- **Study material**
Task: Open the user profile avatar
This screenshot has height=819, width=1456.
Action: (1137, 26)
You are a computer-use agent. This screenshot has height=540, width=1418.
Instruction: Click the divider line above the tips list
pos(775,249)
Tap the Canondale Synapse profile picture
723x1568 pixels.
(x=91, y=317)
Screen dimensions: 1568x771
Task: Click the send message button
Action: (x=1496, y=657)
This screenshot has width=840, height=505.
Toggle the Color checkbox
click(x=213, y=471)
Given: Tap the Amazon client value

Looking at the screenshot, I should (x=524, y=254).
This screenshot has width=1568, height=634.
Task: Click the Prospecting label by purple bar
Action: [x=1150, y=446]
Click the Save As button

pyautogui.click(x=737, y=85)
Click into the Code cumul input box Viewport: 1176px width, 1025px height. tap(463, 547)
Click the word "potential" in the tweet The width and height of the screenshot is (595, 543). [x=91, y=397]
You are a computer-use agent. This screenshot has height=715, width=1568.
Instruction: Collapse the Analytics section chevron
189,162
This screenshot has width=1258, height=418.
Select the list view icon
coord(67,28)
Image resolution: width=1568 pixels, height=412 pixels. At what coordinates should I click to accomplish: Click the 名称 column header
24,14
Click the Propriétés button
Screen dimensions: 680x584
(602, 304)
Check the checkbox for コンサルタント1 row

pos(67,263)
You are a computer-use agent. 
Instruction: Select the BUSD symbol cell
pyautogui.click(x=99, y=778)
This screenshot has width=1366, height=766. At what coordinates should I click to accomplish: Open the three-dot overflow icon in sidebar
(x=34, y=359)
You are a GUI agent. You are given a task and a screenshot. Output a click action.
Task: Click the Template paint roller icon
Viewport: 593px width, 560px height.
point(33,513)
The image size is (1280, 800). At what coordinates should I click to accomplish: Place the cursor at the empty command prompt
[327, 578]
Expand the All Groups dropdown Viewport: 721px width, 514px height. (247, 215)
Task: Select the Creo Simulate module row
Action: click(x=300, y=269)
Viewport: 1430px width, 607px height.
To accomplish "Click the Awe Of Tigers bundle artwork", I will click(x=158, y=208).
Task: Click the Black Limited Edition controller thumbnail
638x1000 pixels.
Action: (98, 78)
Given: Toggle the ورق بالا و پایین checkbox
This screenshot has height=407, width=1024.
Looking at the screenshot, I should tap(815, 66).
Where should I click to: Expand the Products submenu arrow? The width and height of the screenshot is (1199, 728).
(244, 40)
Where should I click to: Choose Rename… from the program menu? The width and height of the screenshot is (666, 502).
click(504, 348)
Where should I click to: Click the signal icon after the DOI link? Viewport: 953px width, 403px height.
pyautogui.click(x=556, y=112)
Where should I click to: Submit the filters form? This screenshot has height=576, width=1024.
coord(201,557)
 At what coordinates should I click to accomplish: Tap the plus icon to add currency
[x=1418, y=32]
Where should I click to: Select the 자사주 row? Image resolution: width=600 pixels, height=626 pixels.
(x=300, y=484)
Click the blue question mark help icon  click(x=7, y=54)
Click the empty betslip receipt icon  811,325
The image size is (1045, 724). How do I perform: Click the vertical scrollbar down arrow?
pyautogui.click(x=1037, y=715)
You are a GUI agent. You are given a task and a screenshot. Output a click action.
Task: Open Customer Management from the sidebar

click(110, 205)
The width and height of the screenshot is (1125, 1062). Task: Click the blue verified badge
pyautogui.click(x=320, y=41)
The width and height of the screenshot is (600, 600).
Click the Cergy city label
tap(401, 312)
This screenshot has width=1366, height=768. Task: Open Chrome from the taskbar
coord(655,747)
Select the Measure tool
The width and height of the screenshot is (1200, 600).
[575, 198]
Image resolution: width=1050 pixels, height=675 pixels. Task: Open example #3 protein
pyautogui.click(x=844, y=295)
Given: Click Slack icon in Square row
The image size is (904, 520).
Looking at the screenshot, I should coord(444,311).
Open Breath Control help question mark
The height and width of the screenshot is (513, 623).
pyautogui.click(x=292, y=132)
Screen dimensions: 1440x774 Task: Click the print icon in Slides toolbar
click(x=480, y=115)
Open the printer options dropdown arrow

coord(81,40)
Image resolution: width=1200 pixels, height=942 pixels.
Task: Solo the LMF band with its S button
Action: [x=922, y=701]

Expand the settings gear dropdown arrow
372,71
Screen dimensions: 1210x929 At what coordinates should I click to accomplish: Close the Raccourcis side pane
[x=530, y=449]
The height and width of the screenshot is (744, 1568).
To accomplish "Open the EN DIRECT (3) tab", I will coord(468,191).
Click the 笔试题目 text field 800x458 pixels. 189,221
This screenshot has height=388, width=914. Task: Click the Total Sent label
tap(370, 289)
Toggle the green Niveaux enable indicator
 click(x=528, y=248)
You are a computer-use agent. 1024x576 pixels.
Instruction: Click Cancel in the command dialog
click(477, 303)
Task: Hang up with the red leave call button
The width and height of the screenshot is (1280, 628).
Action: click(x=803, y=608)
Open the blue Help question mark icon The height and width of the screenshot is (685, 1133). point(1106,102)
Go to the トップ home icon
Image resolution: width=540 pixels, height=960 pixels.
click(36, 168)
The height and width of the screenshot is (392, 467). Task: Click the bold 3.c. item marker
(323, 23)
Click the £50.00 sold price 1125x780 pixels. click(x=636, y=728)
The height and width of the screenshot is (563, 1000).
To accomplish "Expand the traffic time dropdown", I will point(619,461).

- **Work task**
Report every line of the records that contains the word "profile".

- **Response area**
Task: Open the user profile avatar
Tap the Canondale Synapse profile picture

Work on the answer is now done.